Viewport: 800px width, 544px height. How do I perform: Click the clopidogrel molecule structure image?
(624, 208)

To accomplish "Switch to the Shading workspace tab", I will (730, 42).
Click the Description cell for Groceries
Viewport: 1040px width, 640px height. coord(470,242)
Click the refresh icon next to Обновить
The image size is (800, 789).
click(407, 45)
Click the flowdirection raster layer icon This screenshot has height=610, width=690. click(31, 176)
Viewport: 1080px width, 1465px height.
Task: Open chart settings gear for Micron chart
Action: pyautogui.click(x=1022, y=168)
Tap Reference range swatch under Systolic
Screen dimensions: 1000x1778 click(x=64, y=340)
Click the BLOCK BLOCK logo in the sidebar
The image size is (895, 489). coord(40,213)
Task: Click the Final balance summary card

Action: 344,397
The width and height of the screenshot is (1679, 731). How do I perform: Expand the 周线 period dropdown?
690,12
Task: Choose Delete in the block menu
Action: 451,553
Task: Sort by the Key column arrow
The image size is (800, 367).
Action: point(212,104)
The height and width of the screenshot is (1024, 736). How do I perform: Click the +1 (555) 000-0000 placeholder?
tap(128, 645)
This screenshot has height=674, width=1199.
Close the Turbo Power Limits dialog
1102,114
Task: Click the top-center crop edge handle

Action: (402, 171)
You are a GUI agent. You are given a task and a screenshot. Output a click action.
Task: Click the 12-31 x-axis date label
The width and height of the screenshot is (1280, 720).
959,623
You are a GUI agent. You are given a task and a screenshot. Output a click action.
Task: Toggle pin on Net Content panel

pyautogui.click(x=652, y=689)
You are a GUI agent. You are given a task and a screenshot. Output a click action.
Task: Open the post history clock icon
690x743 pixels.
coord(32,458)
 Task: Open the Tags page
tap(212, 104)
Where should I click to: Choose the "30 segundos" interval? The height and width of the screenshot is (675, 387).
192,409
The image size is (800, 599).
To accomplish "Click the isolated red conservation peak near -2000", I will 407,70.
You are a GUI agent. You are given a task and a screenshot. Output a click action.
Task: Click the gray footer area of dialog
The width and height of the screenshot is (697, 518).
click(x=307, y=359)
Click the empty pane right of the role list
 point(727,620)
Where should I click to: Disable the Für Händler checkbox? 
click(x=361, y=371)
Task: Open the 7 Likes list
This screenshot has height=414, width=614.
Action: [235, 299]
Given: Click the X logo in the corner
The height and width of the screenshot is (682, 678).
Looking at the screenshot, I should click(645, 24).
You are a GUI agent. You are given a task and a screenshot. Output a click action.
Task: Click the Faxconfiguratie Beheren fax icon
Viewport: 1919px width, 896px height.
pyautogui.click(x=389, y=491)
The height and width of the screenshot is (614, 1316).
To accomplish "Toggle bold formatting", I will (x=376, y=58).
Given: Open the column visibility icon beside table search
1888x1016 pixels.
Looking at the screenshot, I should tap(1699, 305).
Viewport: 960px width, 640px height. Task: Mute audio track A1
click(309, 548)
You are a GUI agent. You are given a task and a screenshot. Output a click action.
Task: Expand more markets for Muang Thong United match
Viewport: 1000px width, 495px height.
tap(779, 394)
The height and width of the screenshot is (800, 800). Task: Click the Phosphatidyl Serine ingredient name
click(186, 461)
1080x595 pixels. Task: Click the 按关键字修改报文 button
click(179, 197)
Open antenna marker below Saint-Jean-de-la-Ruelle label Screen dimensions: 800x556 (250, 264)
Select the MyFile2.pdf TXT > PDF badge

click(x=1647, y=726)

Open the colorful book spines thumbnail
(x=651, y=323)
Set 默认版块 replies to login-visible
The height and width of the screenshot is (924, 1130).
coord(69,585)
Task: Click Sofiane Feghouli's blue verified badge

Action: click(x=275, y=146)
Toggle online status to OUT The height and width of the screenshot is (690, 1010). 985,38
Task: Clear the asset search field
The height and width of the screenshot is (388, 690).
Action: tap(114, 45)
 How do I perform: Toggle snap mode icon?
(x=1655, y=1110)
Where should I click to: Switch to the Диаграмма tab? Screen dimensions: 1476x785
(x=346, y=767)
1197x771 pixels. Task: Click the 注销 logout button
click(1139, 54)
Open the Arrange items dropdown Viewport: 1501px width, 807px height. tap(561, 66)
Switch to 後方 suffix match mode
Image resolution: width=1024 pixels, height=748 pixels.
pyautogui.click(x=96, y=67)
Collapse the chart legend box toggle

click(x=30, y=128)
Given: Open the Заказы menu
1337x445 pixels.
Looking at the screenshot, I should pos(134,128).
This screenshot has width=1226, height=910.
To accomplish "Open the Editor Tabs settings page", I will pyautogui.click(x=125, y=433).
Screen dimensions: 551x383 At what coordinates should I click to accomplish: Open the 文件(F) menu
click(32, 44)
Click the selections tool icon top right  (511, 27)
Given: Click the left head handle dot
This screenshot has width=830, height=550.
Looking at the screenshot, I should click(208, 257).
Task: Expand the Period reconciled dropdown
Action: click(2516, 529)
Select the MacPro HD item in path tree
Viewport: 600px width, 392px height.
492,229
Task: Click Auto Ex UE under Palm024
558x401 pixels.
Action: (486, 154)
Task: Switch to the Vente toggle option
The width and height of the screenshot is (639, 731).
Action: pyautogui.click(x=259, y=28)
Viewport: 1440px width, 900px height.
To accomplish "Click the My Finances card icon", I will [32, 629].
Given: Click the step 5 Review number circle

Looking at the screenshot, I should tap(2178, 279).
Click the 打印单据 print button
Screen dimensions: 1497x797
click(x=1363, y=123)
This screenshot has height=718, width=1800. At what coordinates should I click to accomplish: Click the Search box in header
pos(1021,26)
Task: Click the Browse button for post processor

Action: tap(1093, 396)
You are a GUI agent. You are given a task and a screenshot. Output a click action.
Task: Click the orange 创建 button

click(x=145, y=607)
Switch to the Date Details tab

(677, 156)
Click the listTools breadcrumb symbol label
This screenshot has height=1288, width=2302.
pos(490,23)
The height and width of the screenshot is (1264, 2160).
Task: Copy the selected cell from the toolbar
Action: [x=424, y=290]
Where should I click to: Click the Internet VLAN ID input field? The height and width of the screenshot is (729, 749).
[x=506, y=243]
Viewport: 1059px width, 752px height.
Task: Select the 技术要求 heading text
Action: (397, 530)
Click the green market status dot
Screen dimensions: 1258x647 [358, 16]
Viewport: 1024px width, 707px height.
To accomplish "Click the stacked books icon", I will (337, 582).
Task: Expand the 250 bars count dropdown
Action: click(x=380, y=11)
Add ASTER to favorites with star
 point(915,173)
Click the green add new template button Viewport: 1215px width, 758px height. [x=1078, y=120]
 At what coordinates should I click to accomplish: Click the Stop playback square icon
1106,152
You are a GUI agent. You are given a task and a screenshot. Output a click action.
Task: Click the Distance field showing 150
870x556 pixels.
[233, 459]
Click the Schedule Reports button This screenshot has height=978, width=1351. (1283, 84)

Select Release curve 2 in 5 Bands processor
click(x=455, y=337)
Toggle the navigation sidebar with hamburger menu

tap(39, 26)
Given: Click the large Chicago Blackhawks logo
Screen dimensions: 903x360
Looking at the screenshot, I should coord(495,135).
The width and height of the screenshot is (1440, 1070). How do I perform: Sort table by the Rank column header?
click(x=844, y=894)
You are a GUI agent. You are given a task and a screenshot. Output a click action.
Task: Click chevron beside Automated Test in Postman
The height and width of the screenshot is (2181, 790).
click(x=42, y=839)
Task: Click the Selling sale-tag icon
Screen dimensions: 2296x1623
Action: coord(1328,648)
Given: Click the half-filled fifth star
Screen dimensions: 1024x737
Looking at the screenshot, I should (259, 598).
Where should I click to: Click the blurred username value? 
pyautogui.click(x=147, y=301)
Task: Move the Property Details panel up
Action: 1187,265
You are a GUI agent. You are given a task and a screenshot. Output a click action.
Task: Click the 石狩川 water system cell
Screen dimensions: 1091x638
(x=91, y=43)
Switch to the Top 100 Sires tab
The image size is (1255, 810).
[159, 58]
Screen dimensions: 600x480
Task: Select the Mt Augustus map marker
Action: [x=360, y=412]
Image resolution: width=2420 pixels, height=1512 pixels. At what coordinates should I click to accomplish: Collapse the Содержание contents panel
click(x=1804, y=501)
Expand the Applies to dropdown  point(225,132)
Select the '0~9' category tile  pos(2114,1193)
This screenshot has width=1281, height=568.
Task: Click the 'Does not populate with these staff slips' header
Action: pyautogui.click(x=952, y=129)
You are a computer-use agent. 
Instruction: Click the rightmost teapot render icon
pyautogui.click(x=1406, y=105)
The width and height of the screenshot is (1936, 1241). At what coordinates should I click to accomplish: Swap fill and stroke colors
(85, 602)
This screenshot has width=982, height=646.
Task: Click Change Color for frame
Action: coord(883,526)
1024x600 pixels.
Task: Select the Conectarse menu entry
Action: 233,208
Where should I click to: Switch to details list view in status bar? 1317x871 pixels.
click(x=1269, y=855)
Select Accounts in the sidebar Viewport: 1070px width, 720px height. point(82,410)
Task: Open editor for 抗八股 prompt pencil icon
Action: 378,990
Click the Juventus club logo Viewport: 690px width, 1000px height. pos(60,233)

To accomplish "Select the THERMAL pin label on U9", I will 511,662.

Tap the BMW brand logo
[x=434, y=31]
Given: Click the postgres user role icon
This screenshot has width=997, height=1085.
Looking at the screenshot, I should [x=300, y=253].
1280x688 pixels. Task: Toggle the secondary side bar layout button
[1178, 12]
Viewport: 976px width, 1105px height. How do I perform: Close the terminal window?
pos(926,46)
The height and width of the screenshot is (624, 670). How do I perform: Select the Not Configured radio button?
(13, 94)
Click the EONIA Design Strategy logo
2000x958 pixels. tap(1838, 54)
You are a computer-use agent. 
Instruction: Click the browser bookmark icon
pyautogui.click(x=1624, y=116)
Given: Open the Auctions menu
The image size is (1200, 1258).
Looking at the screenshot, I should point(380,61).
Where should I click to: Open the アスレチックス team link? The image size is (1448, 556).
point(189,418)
__________
Given exercise:
List every line of the records that contains the word "badge".

Solution:
Select the MyFile2.pdf TXT > PDF badge
Task: Click Sofiane Feghouli's blue verified badge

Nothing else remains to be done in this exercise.